Written instruction A: In the forum thread about balena VPN connectivity, which port does the VPN connect in on?

--- START OF Document ---

You have come to the conclusion that the referenced thread is not connected to your problem. Can you rule out connectivity problems ?

There is a FAQ that explains which ports / hosts are needed for a device to connect to balena-cloud at
https://www.balena.io/docs/faq/troubleshooting/faq/#what-network-ports-are-required-

Are you sure that these hosts and ports are accessible for the affected devices ?

We can try accessing the device using another device in the same network. To do this I would need support access to the affected device as well as to another working device in the same network.

Regards Thomas

Also just to clarify; the log stream and VPN are seperate, so it is OK that you see logs but no VPN.

The VPN connects in on port 443, so you might want to check your infrastructure firewall to make sure nothing is preventing it after the restart (could be the state table in a NAT for example). If that doesn’t work and you have used a development image, you can jump in on SSH and look at the VPN logs:

$ ssh root@{device IP address} -p 22222
$ journalctl -u openvpn -n100 --no-pager

Hey guys, thanks for the quick and thorough response.

It seems the affected devices have spontaneously recovered full VPN functionality. Thus, unfortunately I don’t know any more about what might have caused this, but I can say that the recovery time was >12 hours.

What I will say is that we’ve seen several “in the field” network setups where the “core” functionality works and the VPN doesn’t. That resulted in a confusing debugging experience, especially since we didn’t fully understand the core/VPN distinction, we scrambled to figure out what was going on. Perhaps it could be clarified in the network docs which balena services (logs vs terminal vs updates etc) operate on which ports, and what the VPN does vs what the “core” does. Consider that one data point of user feedback.

--- END OF Document ---
--- START OF Data for processing ---

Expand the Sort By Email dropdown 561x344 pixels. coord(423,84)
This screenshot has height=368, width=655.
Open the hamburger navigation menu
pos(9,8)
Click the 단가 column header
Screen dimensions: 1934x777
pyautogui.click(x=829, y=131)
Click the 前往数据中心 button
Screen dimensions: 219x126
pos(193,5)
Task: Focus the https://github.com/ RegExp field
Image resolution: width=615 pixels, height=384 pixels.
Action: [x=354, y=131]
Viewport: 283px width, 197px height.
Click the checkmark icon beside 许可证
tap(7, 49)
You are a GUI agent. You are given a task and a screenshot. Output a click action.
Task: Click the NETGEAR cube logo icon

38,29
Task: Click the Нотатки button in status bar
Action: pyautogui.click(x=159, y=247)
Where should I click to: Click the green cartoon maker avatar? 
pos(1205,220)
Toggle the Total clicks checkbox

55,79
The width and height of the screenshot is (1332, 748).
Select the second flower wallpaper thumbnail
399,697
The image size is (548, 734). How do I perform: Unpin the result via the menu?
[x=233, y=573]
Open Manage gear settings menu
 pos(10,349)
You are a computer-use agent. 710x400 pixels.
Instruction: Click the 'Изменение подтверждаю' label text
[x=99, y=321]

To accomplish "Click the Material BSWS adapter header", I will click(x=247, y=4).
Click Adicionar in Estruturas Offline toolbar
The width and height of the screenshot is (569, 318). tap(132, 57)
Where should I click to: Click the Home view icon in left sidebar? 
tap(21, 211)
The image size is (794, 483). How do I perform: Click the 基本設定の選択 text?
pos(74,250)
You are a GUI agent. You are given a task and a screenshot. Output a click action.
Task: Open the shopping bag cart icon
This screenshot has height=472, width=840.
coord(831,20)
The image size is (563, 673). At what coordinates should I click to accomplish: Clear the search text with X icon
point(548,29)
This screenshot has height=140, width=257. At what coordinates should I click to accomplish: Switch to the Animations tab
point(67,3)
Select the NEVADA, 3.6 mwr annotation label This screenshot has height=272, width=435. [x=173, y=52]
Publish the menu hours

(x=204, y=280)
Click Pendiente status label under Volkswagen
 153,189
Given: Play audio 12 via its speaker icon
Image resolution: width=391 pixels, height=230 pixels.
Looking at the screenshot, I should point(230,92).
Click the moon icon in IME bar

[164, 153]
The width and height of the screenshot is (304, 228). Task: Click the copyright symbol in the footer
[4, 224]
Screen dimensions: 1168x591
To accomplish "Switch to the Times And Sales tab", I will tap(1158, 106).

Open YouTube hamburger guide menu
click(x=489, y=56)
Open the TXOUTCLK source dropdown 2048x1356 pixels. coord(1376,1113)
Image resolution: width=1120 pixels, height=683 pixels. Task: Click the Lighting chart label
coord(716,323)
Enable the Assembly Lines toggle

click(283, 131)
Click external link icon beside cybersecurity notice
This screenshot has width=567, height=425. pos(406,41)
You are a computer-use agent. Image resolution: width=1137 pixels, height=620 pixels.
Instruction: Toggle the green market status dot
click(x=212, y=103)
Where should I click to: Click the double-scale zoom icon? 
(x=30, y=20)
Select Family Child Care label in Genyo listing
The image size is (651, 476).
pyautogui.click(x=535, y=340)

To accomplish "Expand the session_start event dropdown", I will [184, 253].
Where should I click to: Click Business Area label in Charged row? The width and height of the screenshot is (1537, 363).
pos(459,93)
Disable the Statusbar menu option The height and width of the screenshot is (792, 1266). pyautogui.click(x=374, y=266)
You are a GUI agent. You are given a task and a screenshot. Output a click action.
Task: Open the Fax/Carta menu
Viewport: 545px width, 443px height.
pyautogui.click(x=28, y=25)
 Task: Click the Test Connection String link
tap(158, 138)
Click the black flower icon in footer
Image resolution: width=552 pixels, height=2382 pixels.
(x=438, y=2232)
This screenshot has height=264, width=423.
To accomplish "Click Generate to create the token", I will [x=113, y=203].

--- END OF Data for processing ---

Written instruction B: Copy out the records unchanged, beginning at the line that contains "will [184, 253]." and stopping after the final line of the records.

Correct answer A: Port 443.

Correct answer B:
To accomplish "Expand the session_start event dropdown", I will [184, 253].
Where should I click to: Click Business Area label in Charged row? The width and height of the screenshot is (1537, 363).
pos(459,93)
Disable the Statusbar menu option The height and width of the screenshot is (792, 1266). pyautogui.click(x=374, y=266)
You are a GUI agent. You are given a task and a screenshot. Output a click action.
Task: Open the Fax/Carta menu
Viewport: 545px width, 443px height.
pyautogui.click(x=28, y=25)
 Task: Click the Test Connection String link
tap(158, 138)
Click the black flower icon in footer
Image resolution: width=552 pixels, height=2382 pixels.
(x=438, y=2232)
This screenshot has height=264, width=423.
To accomplish "Click Generate to create the token", I will [x=113, y=203].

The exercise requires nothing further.